Senior Advocate Dr. Charles Mekwunye has asked President Bola Tinubu to ensure that thousands of people unlawfully detained without charge or trial be brought before the court or released without further delay.
At the official launch of “Honourable Justice Olukayode Ariwoola, CJN, GCON Through the Cases,” a book he helped write to honor Nigeria’s 22nd Chief Justice, he made the appeal.
Ask to sign an executive order releasing the voiceless
Mekwunye urged Tinubu to sign an Executive Order requiring action on all inmates kept more than six months without being accused or facing trial. He advised that they receive fair compensation and the help of medical and psychological specialists.
“It is their helplessness and lack of a voice that puts these Nigerians behind bars, not their guilt,” said Mekwunye. The parents or kids of the President, Senate President, Governors or Justices aren’t included among their staff members.
Gaps in bureaucracies and responsibility of law-enforcement
Even though the crisis started before the current administration, Mekwunye stressed that the answer now falls to President Tinubu.
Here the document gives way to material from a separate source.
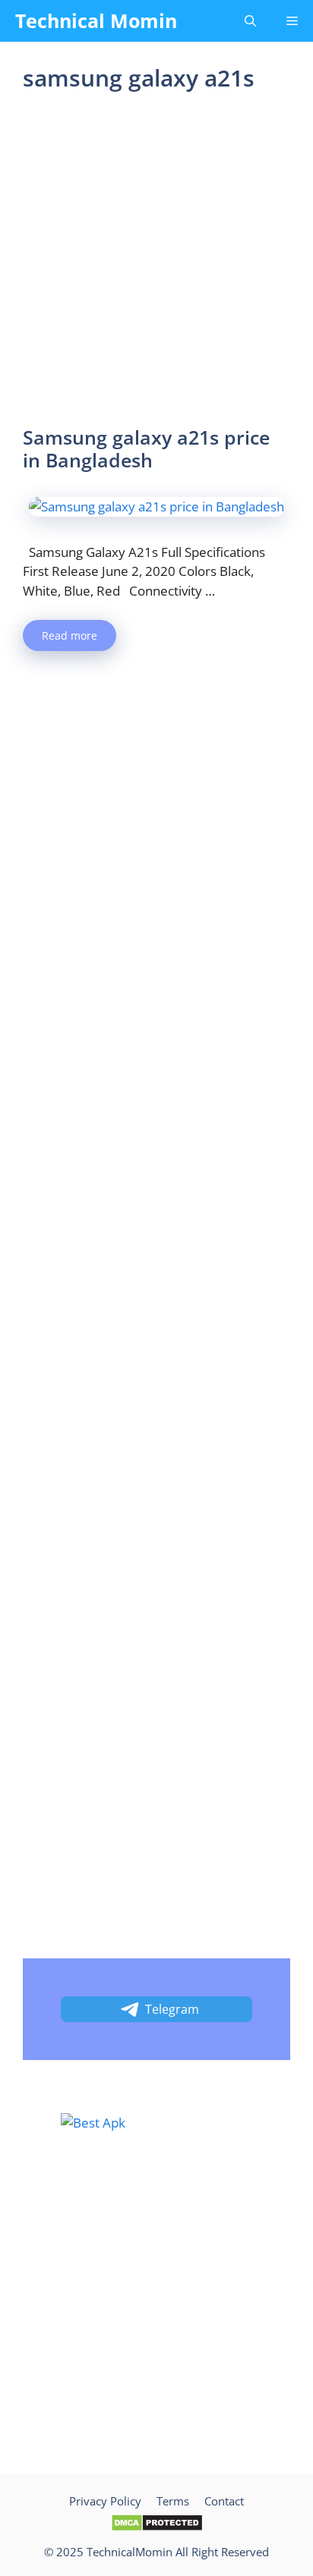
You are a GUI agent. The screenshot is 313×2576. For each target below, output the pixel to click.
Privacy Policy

He urged that if law enforcement agencies or their officials break the constitution, they should be held accountable.
You represent every Nigerian, even those who are without trial for months or years in prison, he said.
Problems in laws and forgotten rules, even with detainees
He also pointed out that the judiciary’s broader problems include the continued application of a full-blown trial to determine whether evidence from a suspect should be heard, even after the 2015 ACJA changes.
He brought up the Congressional and Supreme Court decisions in Charles v. People living in Lagos State (2023) must now have their confessions either recorded on the spot by law enforcement or in front of a lawyer.
It is unjust that trial courts keep ignoring this law, according to Mekwunye. “We are showing our judges that with the law change, they must also change.”